Чеширский Кот, прославившийся после книг Льюиса Кэр­ролла.

—   Я вижу его, я на самом деле вижу его, Гаррисон, — про­шептала она, чувствуя, как у нее начинает кружиться голо­ва, — но что это значит?

Внезапно он резко прекратил вращение и зажал медальон в ее ладони.

—   Мы тут все сумасшедшие. Я сумасшедший. Ты сума­сшедшая.

От этих произнесенных нараспев слов по спине у нее по­полз холодок. А Гарри принялся неистово чесаться и трястись, бормоча эту фразу себе под нос снова и снова.

Он скулил, как побитый ребенок, и отбивался от всех попы­ток Элизы успокоить его. Когда же Гаррисон принялся лихора­дочно расчесывать ногтями свой затылок, ее охватил дикий страх. Господи, она снова сломала его и вернула в ту главу его жизни, которая был наполнена болью. «Нет, Гарри, я тебя так не брошу», — пообещала она себе, пытаясь как-то усмирить его.

В процессе борьбы она вдруг заметила рельефный шрам, прятавшийся у него под волосами над левым ухом.

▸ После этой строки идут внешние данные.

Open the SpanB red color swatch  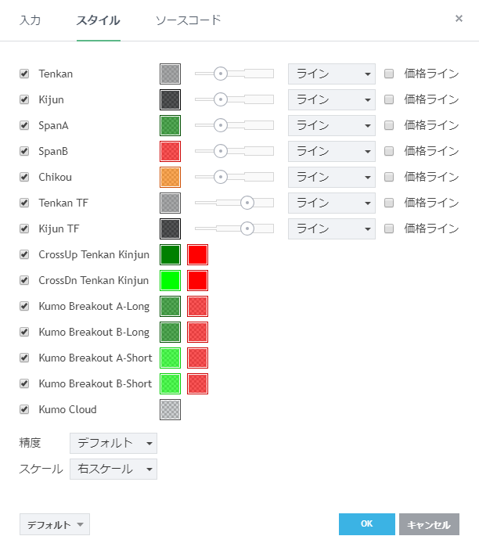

—   У тебя этого раньше не было, — прошипела она, чув­ствуя, как страх и жалость уступают место злости, давая столь желанную передышку от постоянной печали. — Все в поряд­ке, Гаррисон, — прорычала Элиза, крепко сжимая его в сво­их объятиях, пусть только на одну минуту.

Широко шагнув к двери, она сильно ударила в холодную ме­таллическую поверхность. Охранник только слегка приоткрыл дверь, но Элиза тут же втянула его в камеру.

—   Что вы сделали с ним?

Упираясь, Томас пошатнулся, но восстановил равновесие, когда она отпустила его, показывая ему шрам Гаррисона. Бывший агент так разошлась, что принялась молотить его по голове.

Какое-то время Элиза даже не прислушивалась к протестам надсмотрщика.

—   Это была одна из ран, с которыми он поступил к нам, мисс.

Гаррисон впал в неистовство, а Томас неожиданно обхва­тил Элизу и принялся выталкивать ее наружу. Она, вероятно, выбила бы ему зубы ногой, если бы ее бывший напарник не за­кричал отчаянно:

—   ЛИЗЗИ!

Крик его затих, а лицо замерло в гримасе вопля. Прошло несколько секунд. Гарри посмотрел на нее и дрожащим голо­сом сказал:

—   Помни, Лиззи, все мы — мыши в лабиринте. Поэтому не­важно, куда ты идешь, потому что все равно куда-нибудь при­дешь. Ты обязательно достигнешь этого, если будешь идти до­статочно долго. А когда ты наконец попадешь туда, у тебя будет место, чтобы отдохнуть, есть, пить. — Затем он вскочил на но­ги и, вскинув руки вверх, прокричал: — ЧТОБЫ ЖИТЬ!

Его бессвязные речи воспринимались как какое-то обра­щение свыше, но она поняла его. Какая-то здоровая часть мозга Гаррисона пыталась пробиться обратно, домой. Элиза выпу­стила из себя весь воздух и позволила вытолкать себя из ка­меры. «Да, — подумала она, не отрывая взгляд от Гаррисо­на, — я поняла».

Томас запер дверь, из-за которой, несмотря на ее толщину, продолжали слышаться крики, а затем прислонился к стене. Он выглядел очень усталым.